§ **What to work on**
Among the entries below, tally each line in which the word "panel" is found, then state the tally alone.

§ **Available data**
• • • • • • •
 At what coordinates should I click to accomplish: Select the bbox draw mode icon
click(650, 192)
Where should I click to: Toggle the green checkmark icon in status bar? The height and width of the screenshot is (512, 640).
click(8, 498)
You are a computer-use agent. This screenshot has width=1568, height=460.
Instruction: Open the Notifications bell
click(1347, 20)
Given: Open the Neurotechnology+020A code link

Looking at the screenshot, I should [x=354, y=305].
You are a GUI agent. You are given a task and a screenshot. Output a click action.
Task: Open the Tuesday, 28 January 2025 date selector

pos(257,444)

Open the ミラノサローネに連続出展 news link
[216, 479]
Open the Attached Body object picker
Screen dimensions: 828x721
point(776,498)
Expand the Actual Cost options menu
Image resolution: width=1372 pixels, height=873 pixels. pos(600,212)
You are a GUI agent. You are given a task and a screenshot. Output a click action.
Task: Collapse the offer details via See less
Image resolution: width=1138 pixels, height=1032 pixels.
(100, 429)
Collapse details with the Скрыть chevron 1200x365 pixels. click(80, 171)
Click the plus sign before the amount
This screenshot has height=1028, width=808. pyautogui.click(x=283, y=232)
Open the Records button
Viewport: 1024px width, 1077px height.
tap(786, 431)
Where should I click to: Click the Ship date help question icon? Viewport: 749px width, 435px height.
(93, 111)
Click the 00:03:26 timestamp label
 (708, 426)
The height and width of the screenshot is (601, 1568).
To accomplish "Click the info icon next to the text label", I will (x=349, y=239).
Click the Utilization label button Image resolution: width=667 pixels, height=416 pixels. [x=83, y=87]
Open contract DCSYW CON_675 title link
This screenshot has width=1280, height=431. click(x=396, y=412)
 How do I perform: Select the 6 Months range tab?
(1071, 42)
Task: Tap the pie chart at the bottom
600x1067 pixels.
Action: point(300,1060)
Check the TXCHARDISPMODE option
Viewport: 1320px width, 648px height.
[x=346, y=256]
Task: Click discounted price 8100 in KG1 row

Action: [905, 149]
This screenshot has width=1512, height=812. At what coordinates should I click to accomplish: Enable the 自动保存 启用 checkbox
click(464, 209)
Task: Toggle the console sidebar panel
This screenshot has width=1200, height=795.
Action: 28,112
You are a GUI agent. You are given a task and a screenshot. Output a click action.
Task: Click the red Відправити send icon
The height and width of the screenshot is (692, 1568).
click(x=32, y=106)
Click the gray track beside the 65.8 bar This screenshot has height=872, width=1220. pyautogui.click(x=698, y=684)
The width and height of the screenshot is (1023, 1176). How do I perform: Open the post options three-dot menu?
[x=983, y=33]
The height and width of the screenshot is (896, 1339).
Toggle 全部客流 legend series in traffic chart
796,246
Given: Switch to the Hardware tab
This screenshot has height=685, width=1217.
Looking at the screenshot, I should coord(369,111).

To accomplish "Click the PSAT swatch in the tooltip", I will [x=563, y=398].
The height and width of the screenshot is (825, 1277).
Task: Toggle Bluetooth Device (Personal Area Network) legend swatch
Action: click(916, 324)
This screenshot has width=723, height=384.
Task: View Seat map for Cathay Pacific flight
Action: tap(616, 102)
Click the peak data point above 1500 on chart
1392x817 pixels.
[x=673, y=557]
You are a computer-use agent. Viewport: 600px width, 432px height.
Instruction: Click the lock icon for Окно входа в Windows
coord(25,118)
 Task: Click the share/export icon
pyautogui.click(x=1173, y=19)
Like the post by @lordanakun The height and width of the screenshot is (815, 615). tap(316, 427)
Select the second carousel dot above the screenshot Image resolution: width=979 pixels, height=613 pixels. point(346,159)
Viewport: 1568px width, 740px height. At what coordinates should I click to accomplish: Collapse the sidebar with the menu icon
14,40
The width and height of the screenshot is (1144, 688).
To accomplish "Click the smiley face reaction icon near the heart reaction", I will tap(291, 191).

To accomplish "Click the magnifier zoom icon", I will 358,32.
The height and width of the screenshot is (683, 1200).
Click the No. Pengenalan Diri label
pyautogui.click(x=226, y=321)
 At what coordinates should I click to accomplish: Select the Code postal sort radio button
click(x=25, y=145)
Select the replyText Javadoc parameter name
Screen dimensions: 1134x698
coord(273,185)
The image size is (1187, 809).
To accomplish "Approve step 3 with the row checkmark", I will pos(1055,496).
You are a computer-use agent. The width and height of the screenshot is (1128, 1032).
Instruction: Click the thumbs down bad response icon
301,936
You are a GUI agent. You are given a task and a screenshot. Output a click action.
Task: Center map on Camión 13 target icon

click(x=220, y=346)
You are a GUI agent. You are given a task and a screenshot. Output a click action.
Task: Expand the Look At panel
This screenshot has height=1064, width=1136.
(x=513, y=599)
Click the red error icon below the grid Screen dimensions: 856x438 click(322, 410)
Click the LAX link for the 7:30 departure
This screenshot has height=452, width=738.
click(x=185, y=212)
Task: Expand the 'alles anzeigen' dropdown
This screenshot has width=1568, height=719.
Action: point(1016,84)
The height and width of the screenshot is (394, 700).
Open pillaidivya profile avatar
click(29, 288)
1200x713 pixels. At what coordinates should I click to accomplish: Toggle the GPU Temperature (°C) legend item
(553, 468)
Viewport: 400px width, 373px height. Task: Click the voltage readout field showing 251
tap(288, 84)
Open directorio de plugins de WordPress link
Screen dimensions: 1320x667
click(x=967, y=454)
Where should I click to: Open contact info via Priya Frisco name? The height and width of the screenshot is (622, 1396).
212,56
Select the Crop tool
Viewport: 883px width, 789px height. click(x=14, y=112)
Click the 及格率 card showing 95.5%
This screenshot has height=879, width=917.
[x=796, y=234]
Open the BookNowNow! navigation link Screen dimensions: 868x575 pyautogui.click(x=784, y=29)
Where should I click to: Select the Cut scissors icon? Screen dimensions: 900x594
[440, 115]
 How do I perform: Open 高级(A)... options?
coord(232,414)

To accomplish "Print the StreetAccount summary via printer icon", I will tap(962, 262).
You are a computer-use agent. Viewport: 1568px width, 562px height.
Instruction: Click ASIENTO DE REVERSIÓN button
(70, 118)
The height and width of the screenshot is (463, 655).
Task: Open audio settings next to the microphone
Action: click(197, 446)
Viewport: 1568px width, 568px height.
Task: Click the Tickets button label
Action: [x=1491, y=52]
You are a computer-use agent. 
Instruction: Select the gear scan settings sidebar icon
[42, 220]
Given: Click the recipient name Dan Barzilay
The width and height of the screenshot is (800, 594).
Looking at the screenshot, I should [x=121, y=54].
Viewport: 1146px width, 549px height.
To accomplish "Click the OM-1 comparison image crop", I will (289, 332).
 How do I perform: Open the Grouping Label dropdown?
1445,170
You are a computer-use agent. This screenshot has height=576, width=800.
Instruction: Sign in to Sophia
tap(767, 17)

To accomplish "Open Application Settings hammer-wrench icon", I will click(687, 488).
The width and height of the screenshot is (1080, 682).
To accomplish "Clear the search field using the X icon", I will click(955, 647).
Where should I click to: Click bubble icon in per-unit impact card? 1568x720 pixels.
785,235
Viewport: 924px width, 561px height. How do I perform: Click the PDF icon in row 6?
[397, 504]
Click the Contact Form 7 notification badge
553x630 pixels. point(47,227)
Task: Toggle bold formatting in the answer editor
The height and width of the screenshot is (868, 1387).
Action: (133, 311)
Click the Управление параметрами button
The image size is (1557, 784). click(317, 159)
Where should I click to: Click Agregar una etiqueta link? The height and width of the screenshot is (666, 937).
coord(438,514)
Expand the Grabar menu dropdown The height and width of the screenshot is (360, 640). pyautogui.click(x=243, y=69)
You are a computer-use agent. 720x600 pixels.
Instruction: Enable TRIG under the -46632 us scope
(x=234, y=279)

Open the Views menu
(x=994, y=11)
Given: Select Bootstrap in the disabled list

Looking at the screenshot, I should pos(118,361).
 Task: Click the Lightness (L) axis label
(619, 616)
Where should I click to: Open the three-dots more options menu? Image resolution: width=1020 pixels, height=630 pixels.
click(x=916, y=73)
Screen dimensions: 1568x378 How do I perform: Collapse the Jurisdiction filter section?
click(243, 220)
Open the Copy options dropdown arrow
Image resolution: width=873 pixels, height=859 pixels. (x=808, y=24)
• • • • • • •
§ **Exercise output**
2